Chroniques

par laurent bergnach

Jean Starobinski
Les Enchanteresses

Seuil (2005) 286 pages
ISBN 2-02-051979-8
Les Enchanteresses, par Jean Starobinski

De par ses nombreux ouvrages parus en un demi-siècle, on connaissait l'intérêt de Jean Starobinski (né en 1920) pour des sujets aussi variés que ses talents. Comme le confirme Michel Butor,« peu d'hommes sont à la fois historien de la médecine, historien de la littérature et excellent pianiste ». C'est justement vers la musique que nous amène l'auteur, dans ce nouveau livre au titre… enchanteur.

Toute jeune fille n'est pas la victime de Don Juan ou de Faust ; à l'image des Sirènes de l'Antiquité, la femme peut aussi promettre le savoir et le plaisir, et conduire l'imprudent à la mort. Au fil des siècles, la séductrice apparaît sur la scène des théâtres, dans des opéras où imaginaire, légende, fantasme, rituel et nouveauté se mêlent pour, selon la définition de La Bruyère, « tenir les esprits, les yeux et les oreilles dans un égal enchantement ». Mais ce sont finalement les grands sentiments et le pouvoir de la musique qui concourent à provoquer l'émotion et, bientôt, une simple prédiction, un interdit ou une contrainte remplacent les déesses baroques, les sorcières moyenâgeuses – voir, à cet égard, toute l'étendue du fantastique wagnérien – ; il suffit dès lors de croiser qui il ne faut pas, Carmen ou Lulu, pour être sous le charme.

Après ce rapide rappel historico-artistique, Starobinski passe en détail les grandes œuvres du répertoire, abordées sous un angle très précis – une notion le plus souvent. Chez Mozart, il met en évidence l'excès dans Don Giovanni, le changement dans Così fan tutte, la transgression dans Idoménée, le pouvoir dans La Flûte enchantée. Puis viennent d'autres figures féminines, avec leur lot de questions : Poppée est-elle une amoureuse ou une ambitieuse ? Plaignons-nous plus Didon ou Médée qu'Alcina ? La séduction de Manon a-t-elle à voir avec le désir de conquête ?

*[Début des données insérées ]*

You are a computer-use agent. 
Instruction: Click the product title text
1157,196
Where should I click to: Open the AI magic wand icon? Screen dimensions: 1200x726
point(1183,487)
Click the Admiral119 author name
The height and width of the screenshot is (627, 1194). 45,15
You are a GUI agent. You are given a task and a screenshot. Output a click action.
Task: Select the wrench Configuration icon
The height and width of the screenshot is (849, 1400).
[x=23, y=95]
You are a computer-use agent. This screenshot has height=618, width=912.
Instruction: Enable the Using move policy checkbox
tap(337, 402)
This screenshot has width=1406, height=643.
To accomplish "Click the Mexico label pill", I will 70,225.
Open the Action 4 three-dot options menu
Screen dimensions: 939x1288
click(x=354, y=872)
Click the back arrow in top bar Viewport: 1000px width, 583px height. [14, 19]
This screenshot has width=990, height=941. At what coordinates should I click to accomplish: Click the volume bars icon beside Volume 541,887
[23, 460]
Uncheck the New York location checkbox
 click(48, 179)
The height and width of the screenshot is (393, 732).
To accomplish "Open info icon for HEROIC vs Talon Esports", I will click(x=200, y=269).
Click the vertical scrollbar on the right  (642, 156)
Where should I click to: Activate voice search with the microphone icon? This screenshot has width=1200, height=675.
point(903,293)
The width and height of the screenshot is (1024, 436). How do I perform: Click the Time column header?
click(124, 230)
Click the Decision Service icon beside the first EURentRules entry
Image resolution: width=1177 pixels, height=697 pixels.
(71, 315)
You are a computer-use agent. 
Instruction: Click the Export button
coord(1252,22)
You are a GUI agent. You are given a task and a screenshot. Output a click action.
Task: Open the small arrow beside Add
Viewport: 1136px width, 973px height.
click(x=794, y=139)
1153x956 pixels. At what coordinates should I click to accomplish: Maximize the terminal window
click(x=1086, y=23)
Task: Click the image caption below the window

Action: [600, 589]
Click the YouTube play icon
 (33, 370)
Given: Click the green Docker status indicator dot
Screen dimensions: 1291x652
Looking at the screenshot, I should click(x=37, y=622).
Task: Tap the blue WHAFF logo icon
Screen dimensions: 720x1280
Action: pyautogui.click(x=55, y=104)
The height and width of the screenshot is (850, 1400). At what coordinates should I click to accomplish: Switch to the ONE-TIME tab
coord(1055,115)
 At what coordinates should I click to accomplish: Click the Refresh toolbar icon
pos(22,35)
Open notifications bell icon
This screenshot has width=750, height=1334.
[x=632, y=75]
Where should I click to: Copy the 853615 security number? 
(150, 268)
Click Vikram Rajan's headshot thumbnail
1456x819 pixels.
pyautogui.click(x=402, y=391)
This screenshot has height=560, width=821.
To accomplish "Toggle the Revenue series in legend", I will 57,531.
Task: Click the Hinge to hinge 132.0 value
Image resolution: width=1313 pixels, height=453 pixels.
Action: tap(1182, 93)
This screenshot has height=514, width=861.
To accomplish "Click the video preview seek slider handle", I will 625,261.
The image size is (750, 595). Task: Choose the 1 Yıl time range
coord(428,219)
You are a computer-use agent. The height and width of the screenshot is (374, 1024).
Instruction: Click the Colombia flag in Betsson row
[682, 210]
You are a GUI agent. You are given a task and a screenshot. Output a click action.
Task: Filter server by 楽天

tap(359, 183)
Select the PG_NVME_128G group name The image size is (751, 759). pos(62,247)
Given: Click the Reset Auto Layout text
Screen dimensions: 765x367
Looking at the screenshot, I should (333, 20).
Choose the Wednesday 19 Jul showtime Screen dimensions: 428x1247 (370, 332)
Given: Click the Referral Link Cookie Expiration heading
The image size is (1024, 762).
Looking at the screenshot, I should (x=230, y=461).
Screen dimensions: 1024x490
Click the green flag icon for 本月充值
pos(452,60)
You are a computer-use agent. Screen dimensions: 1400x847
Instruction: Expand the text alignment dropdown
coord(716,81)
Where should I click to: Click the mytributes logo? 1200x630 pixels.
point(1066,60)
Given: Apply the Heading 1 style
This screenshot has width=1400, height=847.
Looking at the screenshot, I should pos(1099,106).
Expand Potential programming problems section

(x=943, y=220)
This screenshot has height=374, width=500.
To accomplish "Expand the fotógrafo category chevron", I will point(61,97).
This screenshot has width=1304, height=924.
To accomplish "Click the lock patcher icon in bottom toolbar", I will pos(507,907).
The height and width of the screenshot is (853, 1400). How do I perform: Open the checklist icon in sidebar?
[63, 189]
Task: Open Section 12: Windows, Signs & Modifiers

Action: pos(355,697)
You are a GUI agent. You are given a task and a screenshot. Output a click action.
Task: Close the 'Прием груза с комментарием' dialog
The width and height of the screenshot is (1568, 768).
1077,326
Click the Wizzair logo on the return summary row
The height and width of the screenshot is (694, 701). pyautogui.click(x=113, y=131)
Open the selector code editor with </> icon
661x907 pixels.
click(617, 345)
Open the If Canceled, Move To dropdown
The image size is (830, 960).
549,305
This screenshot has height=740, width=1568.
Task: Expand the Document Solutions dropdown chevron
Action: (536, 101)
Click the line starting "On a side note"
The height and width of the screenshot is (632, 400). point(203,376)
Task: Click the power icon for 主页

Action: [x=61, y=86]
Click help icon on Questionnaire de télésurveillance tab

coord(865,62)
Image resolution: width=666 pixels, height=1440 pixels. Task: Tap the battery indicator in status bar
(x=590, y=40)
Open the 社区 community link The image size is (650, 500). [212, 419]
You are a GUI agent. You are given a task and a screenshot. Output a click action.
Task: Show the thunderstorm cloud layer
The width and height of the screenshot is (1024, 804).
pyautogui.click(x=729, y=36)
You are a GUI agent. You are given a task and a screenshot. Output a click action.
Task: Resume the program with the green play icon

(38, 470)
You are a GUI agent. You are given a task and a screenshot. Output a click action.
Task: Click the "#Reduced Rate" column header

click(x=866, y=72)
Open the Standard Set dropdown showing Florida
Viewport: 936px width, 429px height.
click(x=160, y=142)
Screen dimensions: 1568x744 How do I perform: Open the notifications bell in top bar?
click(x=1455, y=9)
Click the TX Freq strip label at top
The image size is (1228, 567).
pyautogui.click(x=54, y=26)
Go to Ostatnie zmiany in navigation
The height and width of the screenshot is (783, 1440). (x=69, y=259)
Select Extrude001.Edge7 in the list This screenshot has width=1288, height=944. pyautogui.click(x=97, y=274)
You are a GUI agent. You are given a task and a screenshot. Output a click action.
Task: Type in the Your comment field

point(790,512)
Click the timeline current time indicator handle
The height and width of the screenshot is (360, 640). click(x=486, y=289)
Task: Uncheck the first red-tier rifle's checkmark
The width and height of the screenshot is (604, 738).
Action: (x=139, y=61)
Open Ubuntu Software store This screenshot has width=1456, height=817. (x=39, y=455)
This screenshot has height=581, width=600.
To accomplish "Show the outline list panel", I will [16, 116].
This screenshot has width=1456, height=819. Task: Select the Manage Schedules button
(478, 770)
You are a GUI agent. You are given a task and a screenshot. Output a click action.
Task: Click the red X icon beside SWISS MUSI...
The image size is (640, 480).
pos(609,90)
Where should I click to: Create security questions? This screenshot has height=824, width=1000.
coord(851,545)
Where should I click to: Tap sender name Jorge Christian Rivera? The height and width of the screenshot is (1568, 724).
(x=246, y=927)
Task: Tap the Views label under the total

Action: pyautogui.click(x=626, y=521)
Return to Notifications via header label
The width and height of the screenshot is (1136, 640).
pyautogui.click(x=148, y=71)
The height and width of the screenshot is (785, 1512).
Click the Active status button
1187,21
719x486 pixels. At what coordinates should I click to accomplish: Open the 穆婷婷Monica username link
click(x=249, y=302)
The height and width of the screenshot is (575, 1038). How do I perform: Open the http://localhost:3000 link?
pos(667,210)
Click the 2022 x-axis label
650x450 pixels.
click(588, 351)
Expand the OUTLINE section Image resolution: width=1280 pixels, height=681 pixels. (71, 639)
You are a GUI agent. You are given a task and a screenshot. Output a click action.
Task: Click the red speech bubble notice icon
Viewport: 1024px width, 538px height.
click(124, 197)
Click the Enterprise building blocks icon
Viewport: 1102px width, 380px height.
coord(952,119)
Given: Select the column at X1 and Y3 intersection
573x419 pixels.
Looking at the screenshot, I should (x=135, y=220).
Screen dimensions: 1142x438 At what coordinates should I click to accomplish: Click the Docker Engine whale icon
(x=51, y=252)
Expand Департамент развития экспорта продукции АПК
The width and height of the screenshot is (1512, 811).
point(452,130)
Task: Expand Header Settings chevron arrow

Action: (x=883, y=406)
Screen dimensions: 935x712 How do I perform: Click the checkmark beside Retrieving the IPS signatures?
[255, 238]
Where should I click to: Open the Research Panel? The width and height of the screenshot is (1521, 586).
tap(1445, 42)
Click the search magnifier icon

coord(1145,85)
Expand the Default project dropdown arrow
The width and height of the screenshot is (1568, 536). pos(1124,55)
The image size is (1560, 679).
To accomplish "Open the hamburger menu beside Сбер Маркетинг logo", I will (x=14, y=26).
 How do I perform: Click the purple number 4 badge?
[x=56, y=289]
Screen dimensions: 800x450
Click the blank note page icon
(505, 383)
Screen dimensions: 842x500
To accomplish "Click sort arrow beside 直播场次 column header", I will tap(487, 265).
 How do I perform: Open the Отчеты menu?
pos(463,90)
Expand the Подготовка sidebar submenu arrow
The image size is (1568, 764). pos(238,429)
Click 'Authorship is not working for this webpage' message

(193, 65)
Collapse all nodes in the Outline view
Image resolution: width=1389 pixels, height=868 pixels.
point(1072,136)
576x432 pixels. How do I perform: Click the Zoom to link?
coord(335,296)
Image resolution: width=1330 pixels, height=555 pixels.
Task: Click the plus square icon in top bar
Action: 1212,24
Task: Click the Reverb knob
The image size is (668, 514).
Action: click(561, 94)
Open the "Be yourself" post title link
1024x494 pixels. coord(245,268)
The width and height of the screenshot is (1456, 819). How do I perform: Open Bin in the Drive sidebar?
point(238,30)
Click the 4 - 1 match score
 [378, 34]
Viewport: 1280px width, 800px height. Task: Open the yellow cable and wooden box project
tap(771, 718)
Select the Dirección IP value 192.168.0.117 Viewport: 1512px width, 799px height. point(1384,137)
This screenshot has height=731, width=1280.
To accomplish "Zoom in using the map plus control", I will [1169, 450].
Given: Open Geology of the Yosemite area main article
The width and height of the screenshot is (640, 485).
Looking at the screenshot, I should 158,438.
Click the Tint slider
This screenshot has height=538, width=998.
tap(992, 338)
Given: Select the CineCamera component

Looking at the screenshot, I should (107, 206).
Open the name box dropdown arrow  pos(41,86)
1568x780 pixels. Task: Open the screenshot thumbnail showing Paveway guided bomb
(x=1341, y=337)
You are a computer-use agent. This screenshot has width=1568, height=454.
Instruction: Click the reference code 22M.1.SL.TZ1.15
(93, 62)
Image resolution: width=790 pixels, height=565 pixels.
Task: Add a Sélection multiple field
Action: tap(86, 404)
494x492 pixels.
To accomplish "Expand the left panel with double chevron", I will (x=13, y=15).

Organisé en une douzaine de chapitres et sous-chapitres, passionnant à plus d'un titre, Les enchanteresses ne manque pas de s'interroger sur les relations entre livret et partition, et égratigne à l'occasion ces metteurs en scène qui transforment des chefs-d’œuvre en « bande-son de leurs propres fantasmes ».